### Task instructions
Beginning with the line that includes "Click the warning" and ending with the last line, print the records exactly, leaving every picture out.

# # # # #

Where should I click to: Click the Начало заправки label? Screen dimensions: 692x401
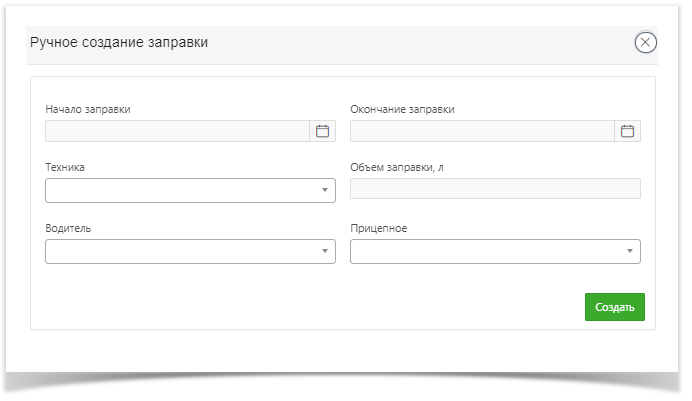pyautogui.click(x=88, y=109)
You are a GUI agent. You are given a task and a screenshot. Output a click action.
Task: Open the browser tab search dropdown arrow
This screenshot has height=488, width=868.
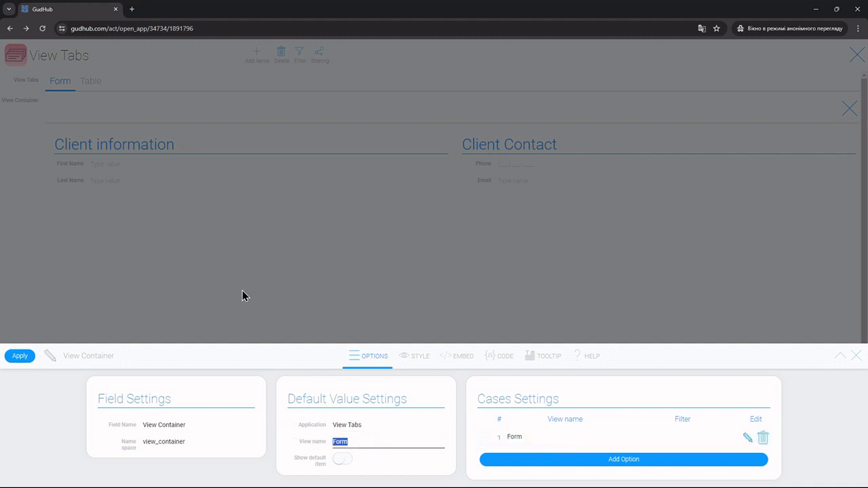(x=9, y=9)
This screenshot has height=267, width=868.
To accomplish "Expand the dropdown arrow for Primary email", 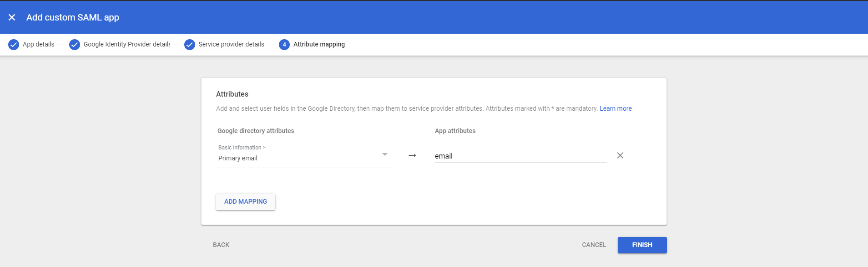I will (x=385, y=154).
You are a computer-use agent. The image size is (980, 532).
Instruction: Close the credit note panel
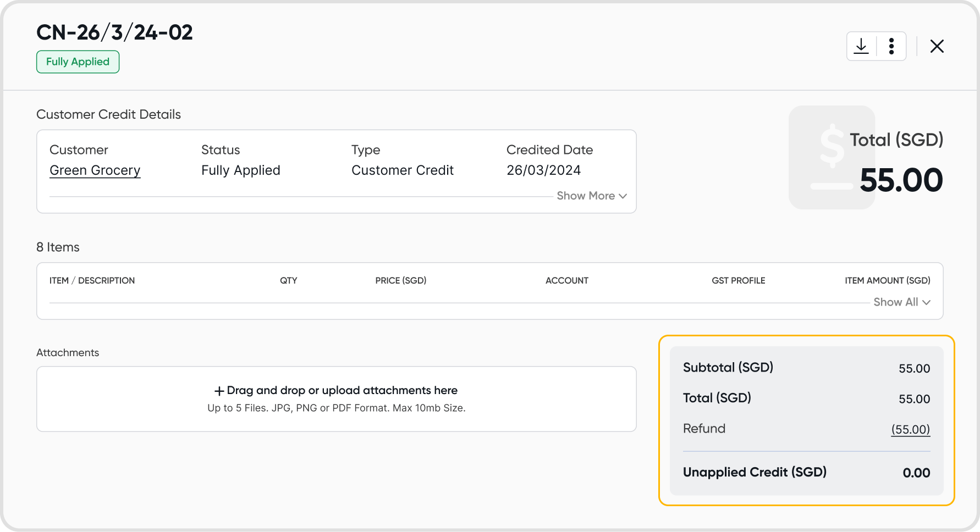coord(937,46)
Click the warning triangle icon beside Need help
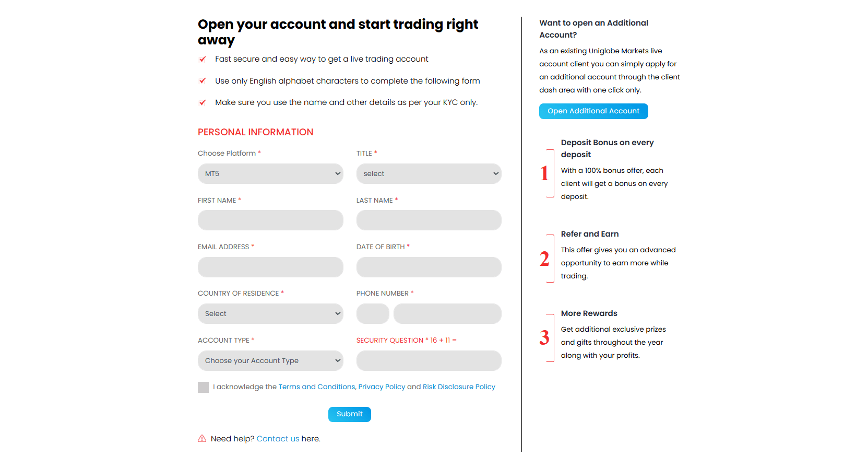 (202, 439)
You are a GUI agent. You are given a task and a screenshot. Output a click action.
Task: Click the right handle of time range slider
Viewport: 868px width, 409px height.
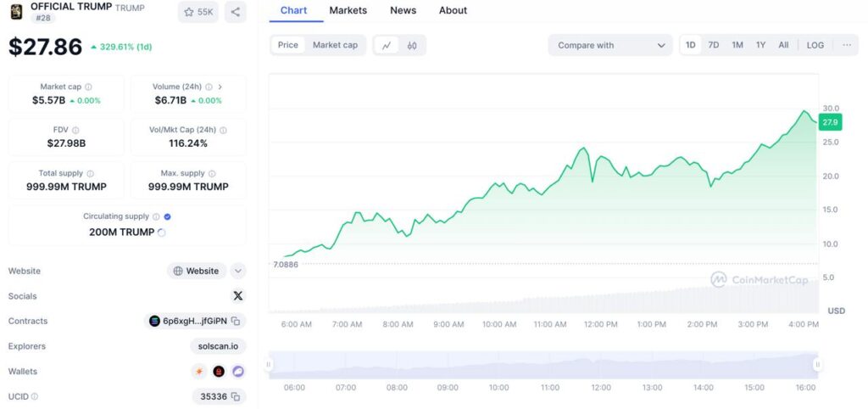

# # # # #

### Result for this exercise
Click the warning triangle icon beside Need help
 (202, 439)
You are a GUI agent. You are given a task and a screenshot. Output a click action.
Task: Click the right handle of time range slider
Viewport: 868px width, 409px height.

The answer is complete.